Therefore say to the house of Israel: Thus saith the Lord God: Be converted, and depart from your idols, and turn away your faces from all your abominations. For every man of the house of Israel, and every stranger among the proselytes in Israel, if he separate himself from me, and place his idols in his heart, and set the stumblingblock of his iniquity before his face, and come to the prophet to inquire of me by him: I the Lord will answer him by myself.
Ezeckiel 14: 6-7 www.dbro.org
Lately, my eyes have been open to how much evil is within us. I would like to think that I was exempt from this but -no way, I see how much evil is within myself. I struggle each day with my many faults and weaknesses; trying to seek ways to connect with God and yet knowing how unworthy I am of His uncompromising love.

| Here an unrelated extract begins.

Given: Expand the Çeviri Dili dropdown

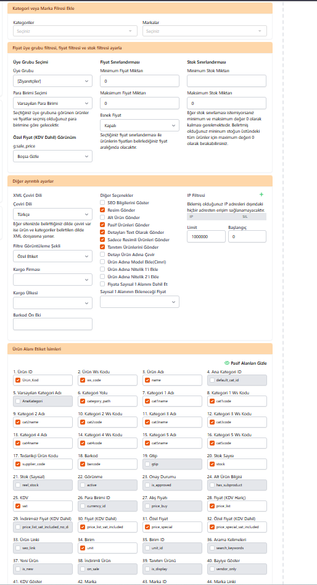Looking at the screenshot, I should [52, 215].
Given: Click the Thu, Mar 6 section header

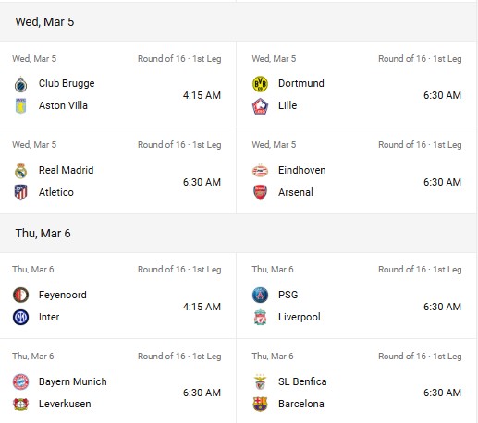Looking at the screenshot, I should click(x=239, y=234).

I look back at my past and even though I have never been truly rebellious, I still see how many times I went against what I knew to be right in my heart simply because I wanted to things my way. I think we all go through a huge part of our lives being hard-headed and trying to find a better way or “my way” to do things. We did it to our parents and our children do it to us; not listening. I can’t say I have a huge amount of experience (having lost my parents rather young) but I look back, would my life had been easier if I would have only listened to those who were older and wiser than myself or must we go through our own “troubles” to get to where we were meant to be? Obviously, God never promised our lives would be easy or free from strife. We are to embrace our lives even, our problems and to be willing to make sacrifices here on earth so that when we return home we are worthy of our place in heaven.
Help us Lord to joyfully embrace each and every day, even the days that are filled with hardship–for as long as You feel is necessary in order to prepare our heart for your Love.